## What this task involves
Copy every one of the following records word for word.

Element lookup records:
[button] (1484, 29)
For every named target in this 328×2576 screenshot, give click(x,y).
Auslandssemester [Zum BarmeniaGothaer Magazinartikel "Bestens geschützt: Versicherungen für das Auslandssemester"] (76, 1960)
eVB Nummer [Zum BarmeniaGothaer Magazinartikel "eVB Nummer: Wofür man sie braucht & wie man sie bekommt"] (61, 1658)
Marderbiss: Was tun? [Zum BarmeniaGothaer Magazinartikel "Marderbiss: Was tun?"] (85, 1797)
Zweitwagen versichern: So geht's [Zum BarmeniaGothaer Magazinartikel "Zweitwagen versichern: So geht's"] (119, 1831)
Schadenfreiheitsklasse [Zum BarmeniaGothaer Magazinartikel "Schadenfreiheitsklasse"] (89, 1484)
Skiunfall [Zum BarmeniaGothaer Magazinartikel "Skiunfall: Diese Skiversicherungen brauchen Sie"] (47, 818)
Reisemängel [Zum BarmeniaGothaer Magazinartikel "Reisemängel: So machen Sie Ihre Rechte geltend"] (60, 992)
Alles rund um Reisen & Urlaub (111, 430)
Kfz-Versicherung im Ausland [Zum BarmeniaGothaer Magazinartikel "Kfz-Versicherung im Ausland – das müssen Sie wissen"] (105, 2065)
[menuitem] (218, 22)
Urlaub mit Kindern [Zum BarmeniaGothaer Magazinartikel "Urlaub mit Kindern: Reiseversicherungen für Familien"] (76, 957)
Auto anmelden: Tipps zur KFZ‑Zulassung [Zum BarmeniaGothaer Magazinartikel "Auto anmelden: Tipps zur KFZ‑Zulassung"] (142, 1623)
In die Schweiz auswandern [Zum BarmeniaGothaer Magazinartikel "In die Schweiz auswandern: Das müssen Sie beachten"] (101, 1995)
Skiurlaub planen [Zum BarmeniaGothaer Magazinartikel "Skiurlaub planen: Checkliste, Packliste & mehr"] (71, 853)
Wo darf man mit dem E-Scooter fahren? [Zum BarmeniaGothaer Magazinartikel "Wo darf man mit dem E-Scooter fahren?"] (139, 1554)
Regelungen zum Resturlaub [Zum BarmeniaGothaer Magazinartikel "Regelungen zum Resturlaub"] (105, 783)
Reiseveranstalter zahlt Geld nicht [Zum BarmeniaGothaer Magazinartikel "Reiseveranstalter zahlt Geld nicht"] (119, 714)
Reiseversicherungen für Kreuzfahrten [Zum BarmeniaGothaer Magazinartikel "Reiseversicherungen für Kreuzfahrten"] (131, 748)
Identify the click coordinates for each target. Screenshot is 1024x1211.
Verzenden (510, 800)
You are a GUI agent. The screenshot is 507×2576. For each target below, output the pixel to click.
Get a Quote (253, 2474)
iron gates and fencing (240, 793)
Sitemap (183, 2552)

## Completed exercise
[button] (1484, 29)
For every named target in this 328×2576 screenshot, give click(x,y).
Auslandssemester [Zum BarmeniaGothaer Magazinartikel "Bestens geschützt: Versicherungen für das Auslandssemester"] (76, 1960)
eVB Nummer [Zum BarmeniaGothaer Magazinartikel "eVB Nummer: Wofür man sie braucht & wie man sie bekommt"] (61, 1658)
Marderbiss: Was tun? [Zum BarmeniaGothaer Magazinartikel "Marderbiss: Was tun?"] (85, 1797)
Zweitwagen versichern: So geht's [Zum BarmeniaGothaer Magazinartikel "Zweitwagen versichern: So geht's"] (119, 1831)
Schadenfreiheitsklasse [Zum BarmeniaGothaer Magazinartikel "Schadenfreiheitsklasse"] (89, 1484)
Skiunfall [Zum BarmeniaGothaer Magazinartikel "Skiunfall: Diese Skiversicherungen brauchen Sie"] (47, 818)
Reisemängel [Zum BarmeniaGothaer Magazinartikel "Reisemängel: So machen Sie Ihre Rechte geltend"] (60, 992)
Alles rund um Reisen & Urlaub (111, 430)
Kfz-Versicherung im Ausland [Zum BarmeniaGothaer Magazinartikel "Kfz-Versicherung im Ausland – das müssen Sie wissen"] (105, 2065)
[menuitem] (218, 22)
Urlaub mit Kindern [Zum BarmeniaGothaer Magazinartikel "Urlaub mit Kindern: Reiseversicherungen für Familien"] (76, 957)
Auto anmelden: Tipps zur KFZ‑Zulassung [Zum BarmeniaGothaer Magazinartikel "Auto anmelden: Tipps zur KFZ‑Zulassung"] (142, 1623)
In die Schweiz auswandern [Zum BarmeniaGothaer Magazinartikel "In die Schweiz auswandern: Das müssen Sie beachten"] (101, 1995)
Skiurlaub planen [Zum BarmeniaGothaer Magazinartikel "Skiurlaub planen: Checkliste, Packliste & mehr"] (71, 853)
Wo darf man mit dem E-Scooter fahren? [Zum BarmeniaGothaer Magazinartikel "Wo darf man mit dem E-Scooter fahren?"] (139, 1554)
Regelungen zum Resturlaub [Zum BarmeniaGothaer Magazinartikel "Regelungen zum Resturlaub"] (105, 783)
Reiseveranstalter zahlt Geld nicht [Zum BarmeniaGothaer Magazinartikel "Reiseveranstalter zahlt Geld nicht"] (119, 714)
Reiseversicherungen für Kreuzfahrten [Zum BarmeniaGothaer Magazinartikel "Reiseversicherungen für Kreuzfahrten"] (131, 748)
Identify the click coordinates for each target. Screenshot is 1024x1211.
Verzenden (510, 800)
You are a GUI agent. The screenshot is 507×2576. For each target below, output the pixel to click.
Get a Quote (253, 2474)
iron gates and fencing (240, 793)
Sitemap (183, 2552)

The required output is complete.